Notre panorama des défis que la langue présente aux juristes dresse la table pour positionner le sexisme langagier comme un champ d’étude en bonne et due forme. Plutôt que d’étudier en isolation la féminisation des métiers et des phrases, l’euphémisation des violences sexuelles, la décrédibilisation des femmes ou le mégenrage des personnes trans, nous proposons d’évaluer ces enjeux comme les multiples facettes d’un seul et même problème : le sexisme langagier dans le droit.

D’une part, la communauté juridique peine encore à féminiser pleinement les titres de fonction et les noms d’organismes, rendant ainsi invisibles les femmes qui percent le plafond de verre. L’occultation des femmes occupant des positions de pouvoir, de connaissance ou de prestige peut être décrite comme un plafond de verre linguistique. En ce qui concerne la syntaxe, la règle du « masculin qui l’emporte » domine encore le discours juridique francophone, bien que certaines autorités avalisent diverses stratégies de féminisation.

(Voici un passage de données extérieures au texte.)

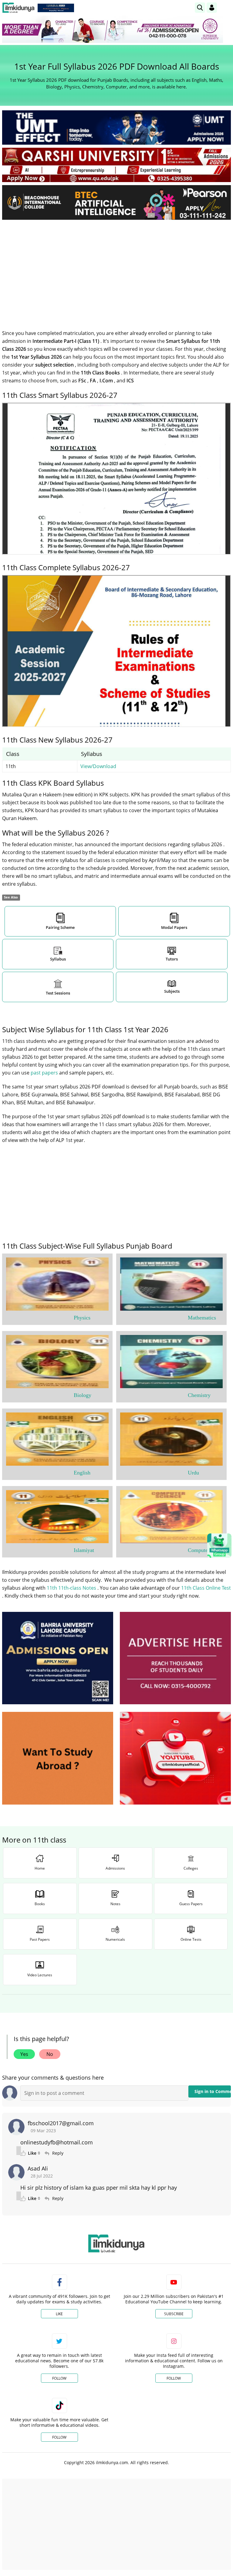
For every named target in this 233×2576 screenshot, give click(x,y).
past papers (45, 1072)
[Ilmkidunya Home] (18, 8)
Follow (59, 2378)
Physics (82, 1318)
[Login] (212, 7)
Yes (24, 2054)
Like (59, 2313)
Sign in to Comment (212, 2091)
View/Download (98, 766)
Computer (199, 1550)
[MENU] (226, 7)
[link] (56, 8)
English (82, 1473)
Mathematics (202, 1318)
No (49, 2054)
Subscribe (174, 2313)
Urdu (193, 1473)
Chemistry (199, 1395)
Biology (82, 1395)
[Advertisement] (116, 269)
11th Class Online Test (206, 1588)
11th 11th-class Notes (72, 1588)
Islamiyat (84, 1550)
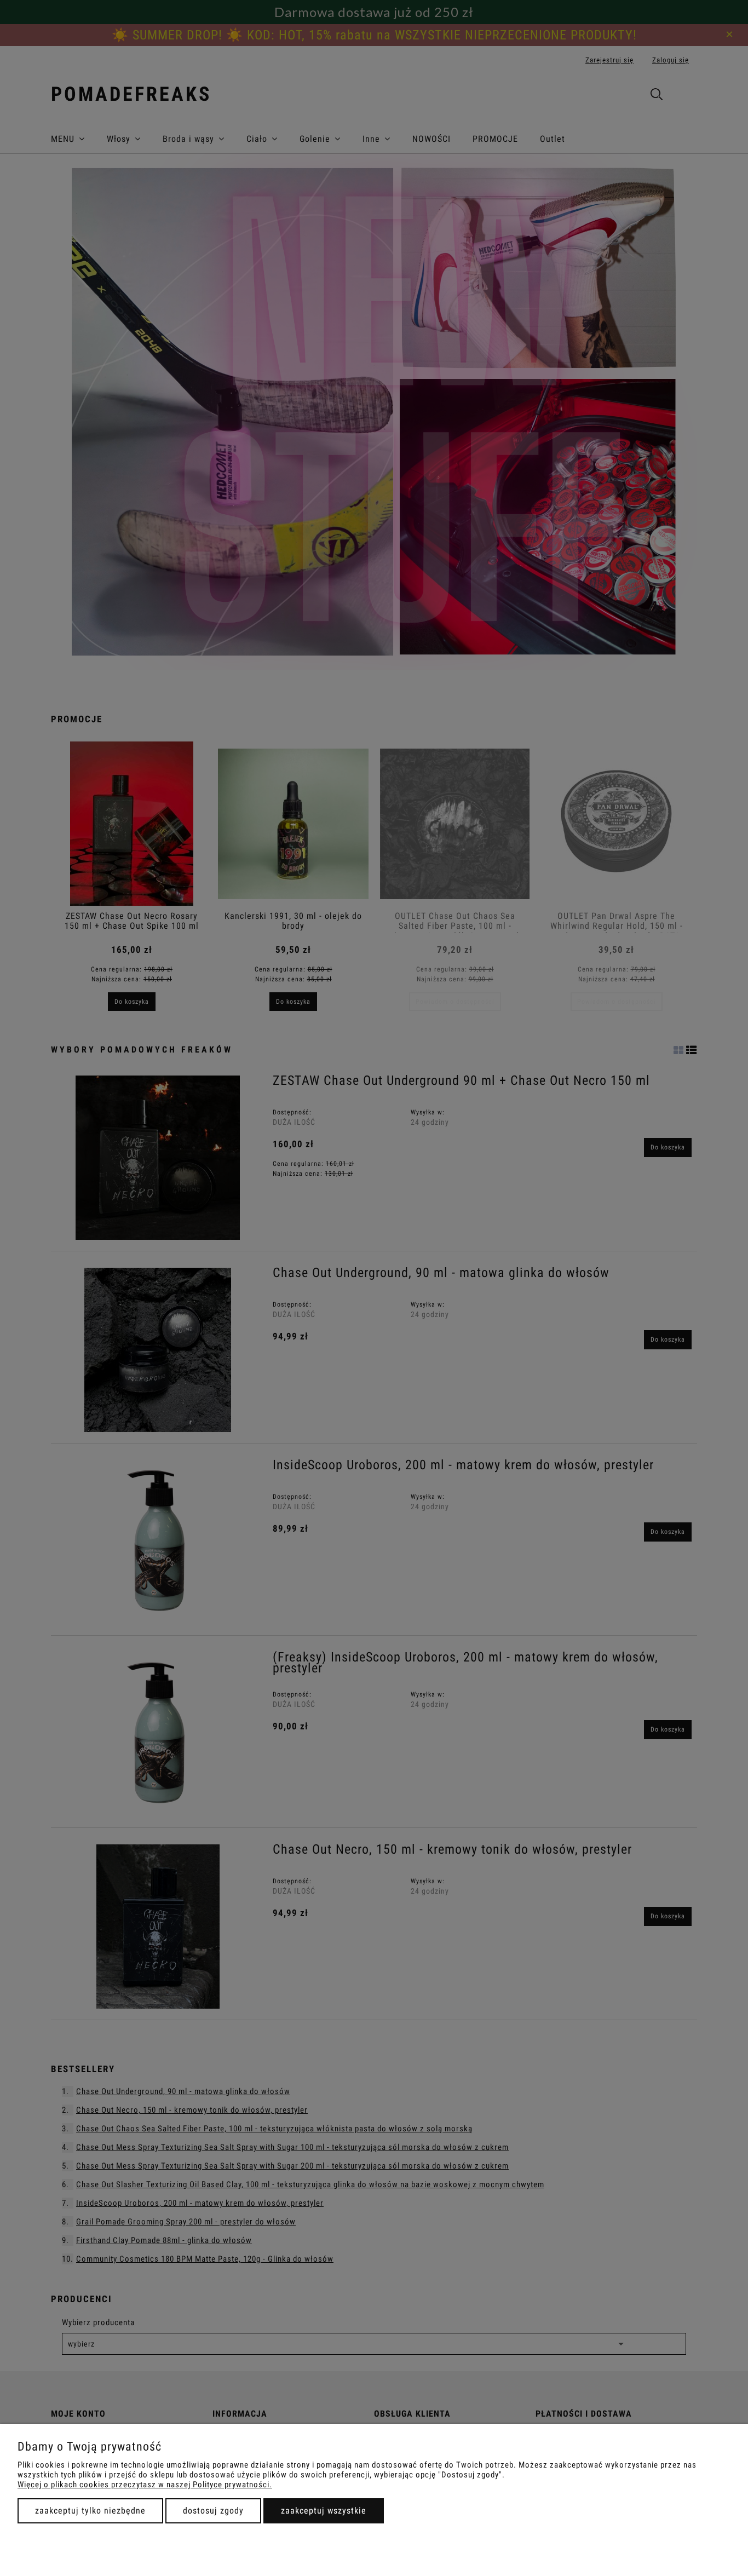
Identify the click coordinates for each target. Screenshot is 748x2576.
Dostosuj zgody (213, 2510)
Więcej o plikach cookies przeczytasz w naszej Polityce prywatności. (145, 2484)
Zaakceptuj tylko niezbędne (90, 2510)
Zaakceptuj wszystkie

D’autre part, le sexisme terminologique contamine notre manière de raconter les faits et de dire le droit. Les formules employées banalisent les violences patriarcales en euphémisant le viol, en blâmant les victimes, en déresponsabilisant les agresseurs et en opérant un chevauchement entre la sexualité et la violence. En outre, des expressions essentialisantes psychiatrisent les femmes, font du « sexe masculin » un symbole de pouvoir et renforcent la division sexuelle du travail. Chacune de ces conséquences fait obstacle à la pleine égalité des genres, qui bénéficierait – ou bénéficiera – d’une plus grande attention de la part de la communauté juridique et des jurilinguistes envers le poids des mots.

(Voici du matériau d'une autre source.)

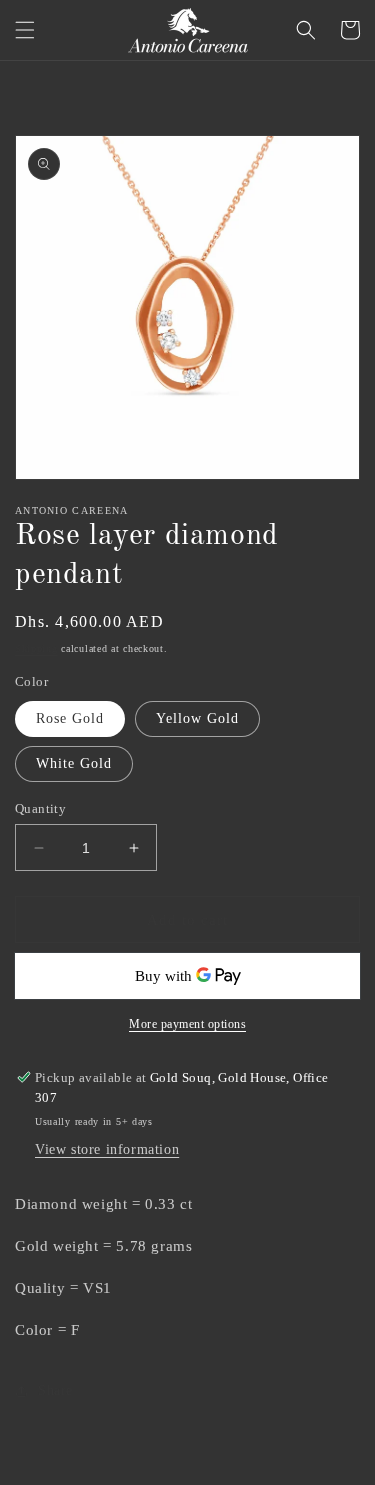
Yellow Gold (197, 718)
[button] (25, 30)
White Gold (74, 763)
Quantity (40, 808)
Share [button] (55, 1390)
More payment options (187, 1024)
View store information (107, 1149)
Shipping (36, 648)
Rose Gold (70, 718)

Le sexisme langagier, aussi vaste soit-il, n’est pourtant qu’une itération d’un problème encore plus large: l’emploi de la langue pour reproduire les rapports de domination. Une étude comparable devra être faite pour cartographier dans la langue juridique d’autres oppressions tels le racisme, le capacitisme et le spécisme, ainsi que leurs multiples intersections.